The U-turn came about when I was ‘stuck’ in Spain for a week longer than I should have been (remember the Icelandic volcano?) and although I was staying with family, I suddenly went into a complete and utter melt-down about how I’d cope being pretty much on my own in a different country, where the first language wasn’t my mother-tongue (even though I’d been learning French since the age of 11) and how terribly home-sick I’d get, despite only being across the channel. I was being sent tenancy contracts that were entirely in French (go figure) but I kind of became overwhelmed by everything and I thought that the change would probably give me a nervous break-down and I’d end up back home within 3 months.
Part of me now is telling my 19 year old self to stop being such a baby because it’s such a good opportunity but there’s no use in beating myself up over it. Some things are meant to be and I know I just wasn’t ready to take the plunge. By that point, it was also too late to change my destination and instead go to Australia with my two awesome girls Kiki and Sally (yeah another kick, right there) but then again, I didn’t have as many hangovers in my last year haha! I’m kidding, I missed them both terribly.
I know people move out at 18 and go away to uni and they deal with it just fine but at the time, it just wasn’t for me. I justified my decision by saying it was okay because within another year I’d be done with uni forever and then I could go to Paris whenever I wanted and enjoy it from a tourist’s point of view, without studying and fending for myself. Would I do it now?
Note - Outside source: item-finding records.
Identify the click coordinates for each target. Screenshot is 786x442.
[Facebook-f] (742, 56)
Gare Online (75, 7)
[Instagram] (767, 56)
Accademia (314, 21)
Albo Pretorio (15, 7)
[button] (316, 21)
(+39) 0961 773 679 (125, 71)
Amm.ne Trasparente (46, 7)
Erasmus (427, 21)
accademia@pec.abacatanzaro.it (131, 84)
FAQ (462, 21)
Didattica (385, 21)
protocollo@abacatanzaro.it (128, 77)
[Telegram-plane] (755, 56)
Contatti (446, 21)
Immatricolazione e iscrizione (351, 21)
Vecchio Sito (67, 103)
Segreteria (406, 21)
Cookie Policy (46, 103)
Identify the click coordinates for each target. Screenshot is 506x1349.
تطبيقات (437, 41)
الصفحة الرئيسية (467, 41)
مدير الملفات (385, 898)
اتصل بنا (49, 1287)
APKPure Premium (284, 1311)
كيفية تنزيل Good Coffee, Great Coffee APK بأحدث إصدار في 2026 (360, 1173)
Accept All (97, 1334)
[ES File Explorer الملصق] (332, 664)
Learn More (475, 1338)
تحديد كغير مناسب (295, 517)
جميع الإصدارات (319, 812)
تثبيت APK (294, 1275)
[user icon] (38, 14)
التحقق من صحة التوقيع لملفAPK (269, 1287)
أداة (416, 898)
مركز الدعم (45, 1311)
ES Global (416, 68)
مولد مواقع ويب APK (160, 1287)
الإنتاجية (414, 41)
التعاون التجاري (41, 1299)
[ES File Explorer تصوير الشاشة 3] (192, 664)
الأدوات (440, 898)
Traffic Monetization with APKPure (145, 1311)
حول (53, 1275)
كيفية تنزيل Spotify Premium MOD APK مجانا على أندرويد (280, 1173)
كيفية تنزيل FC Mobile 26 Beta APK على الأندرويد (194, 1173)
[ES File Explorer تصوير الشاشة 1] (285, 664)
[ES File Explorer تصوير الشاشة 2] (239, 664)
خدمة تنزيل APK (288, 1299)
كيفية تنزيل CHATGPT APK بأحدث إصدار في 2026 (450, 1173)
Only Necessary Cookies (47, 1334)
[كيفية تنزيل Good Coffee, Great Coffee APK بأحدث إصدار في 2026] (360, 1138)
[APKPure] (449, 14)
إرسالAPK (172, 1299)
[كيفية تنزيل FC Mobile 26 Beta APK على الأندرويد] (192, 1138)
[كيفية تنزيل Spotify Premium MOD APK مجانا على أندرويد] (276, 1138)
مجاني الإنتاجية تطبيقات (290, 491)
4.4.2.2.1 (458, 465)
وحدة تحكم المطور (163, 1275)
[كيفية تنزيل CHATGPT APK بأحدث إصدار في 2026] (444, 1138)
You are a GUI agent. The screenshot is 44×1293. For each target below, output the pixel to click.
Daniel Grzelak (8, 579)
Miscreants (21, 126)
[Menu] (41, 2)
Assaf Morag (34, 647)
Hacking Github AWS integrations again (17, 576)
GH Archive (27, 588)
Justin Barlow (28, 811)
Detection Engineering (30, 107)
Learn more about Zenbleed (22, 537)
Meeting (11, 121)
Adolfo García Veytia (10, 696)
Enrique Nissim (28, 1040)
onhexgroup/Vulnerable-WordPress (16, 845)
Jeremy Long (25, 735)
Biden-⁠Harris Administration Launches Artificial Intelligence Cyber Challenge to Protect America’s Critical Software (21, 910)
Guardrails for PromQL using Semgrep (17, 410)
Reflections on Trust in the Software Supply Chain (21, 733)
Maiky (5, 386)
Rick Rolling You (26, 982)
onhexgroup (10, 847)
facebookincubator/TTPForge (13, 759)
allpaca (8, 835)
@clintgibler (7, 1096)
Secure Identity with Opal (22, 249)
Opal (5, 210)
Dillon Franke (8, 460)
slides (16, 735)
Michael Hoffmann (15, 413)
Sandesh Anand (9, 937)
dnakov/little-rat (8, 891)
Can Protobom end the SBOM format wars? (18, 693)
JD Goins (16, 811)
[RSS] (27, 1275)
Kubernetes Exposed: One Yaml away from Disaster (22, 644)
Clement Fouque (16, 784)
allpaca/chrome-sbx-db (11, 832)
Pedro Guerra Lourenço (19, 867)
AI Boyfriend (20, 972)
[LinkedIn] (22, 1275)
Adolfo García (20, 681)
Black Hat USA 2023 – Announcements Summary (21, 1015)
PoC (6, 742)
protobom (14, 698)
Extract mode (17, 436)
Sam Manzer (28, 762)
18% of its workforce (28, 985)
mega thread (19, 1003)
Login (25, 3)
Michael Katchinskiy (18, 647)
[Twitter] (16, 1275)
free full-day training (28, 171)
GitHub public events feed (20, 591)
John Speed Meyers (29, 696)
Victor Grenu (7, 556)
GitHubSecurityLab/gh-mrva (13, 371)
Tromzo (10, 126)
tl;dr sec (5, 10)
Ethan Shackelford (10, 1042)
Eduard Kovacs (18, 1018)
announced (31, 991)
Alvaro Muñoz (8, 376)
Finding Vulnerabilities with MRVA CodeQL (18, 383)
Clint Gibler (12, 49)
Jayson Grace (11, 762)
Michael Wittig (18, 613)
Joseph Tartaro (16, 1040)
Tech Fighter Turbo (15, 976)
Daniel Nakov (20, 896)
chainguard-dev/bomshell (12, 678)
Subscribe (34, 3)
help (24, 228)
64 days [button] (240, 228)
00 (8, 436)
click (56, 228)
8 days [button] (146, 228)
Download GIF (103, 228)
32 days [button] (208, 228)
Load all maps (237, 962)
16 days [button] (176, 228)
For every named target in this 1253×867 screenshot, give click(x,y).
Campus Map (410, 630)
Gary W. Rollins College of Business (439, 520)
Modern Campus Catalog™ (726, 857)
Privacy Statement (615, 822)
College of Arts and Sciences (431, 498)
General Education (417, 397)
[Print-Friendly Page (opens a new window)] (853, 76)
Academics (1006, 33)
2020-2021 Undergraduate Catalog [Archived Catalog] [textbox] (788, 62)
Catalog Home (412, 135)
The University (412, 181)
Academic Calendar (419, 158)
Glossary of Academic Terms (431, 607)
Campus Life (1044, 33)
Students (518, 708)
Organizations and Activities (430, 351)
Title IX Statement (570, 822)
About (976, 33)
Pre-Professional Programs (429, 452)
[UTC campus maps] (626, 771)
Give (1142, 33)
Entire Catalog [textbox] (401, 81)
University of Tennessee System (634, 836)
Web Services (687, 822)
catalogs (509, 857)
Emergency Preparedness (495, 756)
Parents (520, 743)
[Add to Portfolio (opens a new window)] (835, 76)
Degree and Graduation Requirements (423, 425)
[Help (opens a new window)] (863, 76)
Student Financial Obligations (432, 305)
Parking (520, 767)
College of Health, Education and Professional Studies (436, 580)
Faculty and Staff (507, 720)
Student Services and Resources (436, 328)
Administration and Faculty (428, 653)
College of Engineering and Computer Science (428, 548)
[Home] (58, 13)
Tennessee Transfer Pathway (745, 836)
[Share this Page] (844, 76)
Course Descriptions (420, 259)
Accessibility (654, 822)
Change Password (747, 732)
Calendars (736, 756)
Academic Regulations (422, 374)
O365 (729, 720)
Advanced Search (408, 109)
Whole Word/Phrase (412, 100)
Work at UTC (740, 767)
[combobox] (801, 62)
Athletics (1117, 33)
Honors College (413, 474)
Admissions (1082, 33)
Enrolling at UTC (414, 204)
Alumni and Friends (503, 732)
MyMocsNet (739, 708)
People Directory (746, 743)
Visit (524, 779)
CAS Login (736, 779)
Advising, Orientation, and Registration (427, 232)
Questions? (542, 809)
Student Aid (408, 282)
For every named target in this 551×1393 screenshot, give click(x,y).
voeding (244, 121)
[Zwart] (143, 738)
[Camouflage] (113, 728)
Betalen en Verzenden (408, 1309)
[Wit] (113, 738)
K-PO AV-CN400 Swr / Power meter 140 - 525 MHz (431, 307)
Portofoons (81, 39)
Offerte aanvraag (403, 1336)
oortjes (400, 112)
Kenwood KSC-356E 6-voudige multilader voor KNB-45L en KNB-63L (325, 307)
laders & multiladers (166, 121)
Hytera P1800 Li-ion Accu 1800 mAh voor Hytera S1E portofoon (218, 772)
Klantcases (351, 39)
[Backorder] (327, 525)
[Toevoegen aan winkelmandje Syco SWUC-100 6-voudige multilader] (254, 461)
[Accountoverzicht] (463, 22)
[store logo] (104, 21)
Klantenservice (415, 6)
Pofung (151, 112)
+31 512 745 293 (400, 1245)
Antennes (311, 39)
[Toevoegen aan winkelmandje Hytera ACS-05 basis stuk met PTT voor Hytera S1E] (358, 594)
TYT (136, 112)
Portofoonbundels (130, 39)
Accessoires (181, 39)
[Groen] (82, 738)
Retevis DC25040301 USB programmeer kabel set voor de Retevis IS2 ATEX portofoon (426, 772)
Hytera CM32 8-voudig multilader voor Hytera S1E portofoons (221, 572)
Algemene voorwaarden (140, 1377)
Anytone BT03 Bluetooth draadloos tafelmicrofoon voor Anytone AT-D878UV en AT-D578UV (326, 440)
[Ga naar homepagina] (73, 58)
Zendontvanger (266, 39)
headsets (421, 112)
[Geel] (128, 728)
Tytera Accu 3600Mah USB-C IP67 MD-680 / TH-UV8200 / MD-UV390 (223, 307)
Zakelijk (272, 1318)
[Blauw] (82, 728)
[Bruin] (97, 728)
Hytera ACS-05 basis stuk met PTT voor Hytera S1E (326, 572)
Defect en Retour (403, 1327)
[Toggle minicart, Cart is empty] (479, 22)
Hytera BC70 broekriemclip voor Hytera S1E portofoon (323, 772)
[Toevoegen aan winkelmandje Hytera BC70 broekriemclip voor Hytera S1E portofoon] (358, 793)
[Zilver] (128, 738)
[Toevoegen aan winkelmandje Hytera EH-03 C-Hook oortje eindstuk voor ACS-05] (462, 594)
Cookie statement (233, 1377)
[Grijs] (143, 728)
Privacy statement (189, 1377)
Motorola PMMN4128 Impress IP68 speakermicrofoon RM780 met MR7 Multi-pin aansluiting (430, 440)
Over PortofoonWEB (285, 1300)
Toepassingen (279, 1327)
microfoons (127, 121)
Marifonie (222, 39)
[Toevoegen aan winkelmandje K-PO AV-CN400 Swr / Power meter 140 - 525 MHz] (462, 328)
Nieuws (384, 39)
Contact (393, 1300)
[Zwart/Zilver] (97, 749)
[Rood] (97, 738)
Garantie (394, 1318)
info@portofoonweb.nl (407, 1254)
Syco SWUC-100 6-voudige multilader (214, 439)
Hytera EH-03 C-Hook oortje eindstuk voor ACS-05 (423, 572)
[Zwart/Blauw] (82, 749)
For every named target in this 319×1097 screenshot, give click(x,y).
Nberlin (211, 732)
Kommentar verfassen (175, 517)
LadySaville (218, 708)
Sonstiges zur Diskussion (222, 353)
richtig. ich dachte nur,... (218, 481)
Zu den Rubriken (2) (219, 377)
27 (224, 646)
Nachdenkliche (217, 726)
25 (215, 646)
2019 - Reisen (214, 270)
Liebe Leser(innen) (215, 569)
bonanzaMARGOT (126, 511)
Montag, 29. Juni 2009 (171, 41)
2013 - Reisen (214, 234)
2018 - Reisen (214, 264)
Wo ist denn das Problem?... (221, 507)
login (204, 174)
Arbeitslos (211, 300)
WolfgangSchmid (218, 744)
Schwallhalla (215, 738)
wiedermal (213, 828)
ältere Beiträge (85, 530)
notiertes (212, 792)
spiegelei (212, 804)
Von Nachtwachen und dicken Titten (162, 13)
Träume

Probably not and part of me wouldn’t change anything because I obviously needed another year or so to feel ‘more grown-up.’ I might be the girl who didn’t go to Paris but since graduating, I’ve done some pretty awesome things so far.
Three years on from graduation and I still haven’t been to Paris but hopefully that’s all about to change because we’re looking to take a trip to the city that I’ve put on a pedestal for the last few years, in September.
I’m obsessed with anything Parisian so I’m hoping that it lives up to my expectations (sadly had people tell me otherwise) but if anyone has any tips/advice on where to stay for a couple of nights, which touristy things are worth doing etc, that’d be très super!